Chemielogistik: Schenk kauft Fischer‑Spedition | ABC-Z

Schenk Tanktransport, einer der führenden Anbieter im europäischen Tanktransport, hat den deutschen Chemielogistik‑Spezialisten Franz Fischer Spedition GmbH übernommen. Mit der Akquisition baut Schenk seine Präsenz in Europa deutlich aus und stärkt insbesondere das Geschäft in der Chemielogistik.
Durch den Zusammenschluss erzielt Schenk künftig einen Jahresumsatz von rund 500 Millionen Euro und beschäftigt mehr als 2.900 Mitarbeitende. Die kombinierte Flotte umfasst über 1.500 Lkw, 1.750 eigene Auflieger sowie 1.000 Tankcontainer – eine deutliche Erweiterung der verfügbaren Kapazitäten.
Die Übernahme erhöht die Wettbewerbsstärke von Schenk im Bereich Chemietanktransporte in Deutschland, Österreich und der Schweiz.

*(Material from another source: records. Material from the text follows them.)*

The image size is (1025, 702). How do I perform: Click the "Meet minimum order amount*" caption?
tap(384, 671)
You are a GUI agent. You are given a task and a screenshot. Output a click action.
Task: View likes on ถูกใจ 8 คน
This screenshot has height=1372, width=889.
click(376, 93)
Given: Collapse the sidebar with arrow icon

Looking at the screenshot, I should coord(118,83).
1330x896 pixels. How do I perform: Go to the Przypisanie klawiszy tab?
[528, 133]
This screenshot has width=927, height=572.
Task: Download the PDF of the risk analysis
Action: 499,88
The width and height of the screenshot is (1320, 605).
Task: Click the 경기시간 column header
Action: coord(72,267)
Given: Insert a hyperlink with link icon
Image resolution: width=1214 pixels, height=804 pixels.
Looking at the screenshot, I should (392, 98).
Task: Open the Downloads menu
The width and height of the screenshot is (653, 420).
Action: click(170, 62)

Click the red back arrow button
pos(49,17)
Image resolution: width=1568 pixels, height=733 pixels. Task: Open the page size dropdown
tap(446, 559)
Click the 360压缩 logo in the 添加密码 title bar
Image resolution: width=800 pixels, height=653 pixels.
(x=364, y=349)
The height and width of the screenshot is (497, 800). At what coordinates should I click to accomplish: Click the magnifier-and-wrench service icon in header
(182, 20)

Der Schritt entspricht der langfristigen Strategie des Unternehmens, seine Präsenz in Kernmärkten auszubauen und spezialisierte Produktsegmente gezielt zu stärken.
Franz Fischer Spedition GmbH verfügt über mehr als 75 Jahre Erfahrung in der Chemielogistik und gilt als etablierter Anbieter mit hohem Qualitäts- und Sicherheitsanspruch. Das familiengeführte Unternehmen transportiert flüssige und feste Chemikalien im Bulkverkehr in Kontinentaleuropa und im Vereinigten Königreich und ist mit seinem stabilen Netzwerk bestens am Markt positioniert.
Die starke regionale Präsenz sowie das gewachsene europäische Netzwerk von Franz Fischer bieten eine solide Basis für weiteres Wachstum innerhalb der Schenk Gruppe. Bestehende Kunden profitieren weiterhin von Kontinuität und einer reibungslosen Betreuung.
Für die operative Führung bleibt das bisherige Managementteam verantwortlich – unter der Leitung von Geschäftsführer Franz Fischer. Dadurch soll ein nahtloser Übergang gewährleistet werden, ohne Auswirkungen auf laufende Prozesse oder Servicequalität.
Beide Unternehmen unterstreichen, dass die Integration auf einem starken Fundament erfolgt. Ziel ist es, gemeinsam innovative Lösungen zu entwickeln und das Leistungsportfolio im europäischen Chemietransport auszubauen, ohne die für die Branche essenziellen Qualitäts- und Sicherheitsstandards zu verändern.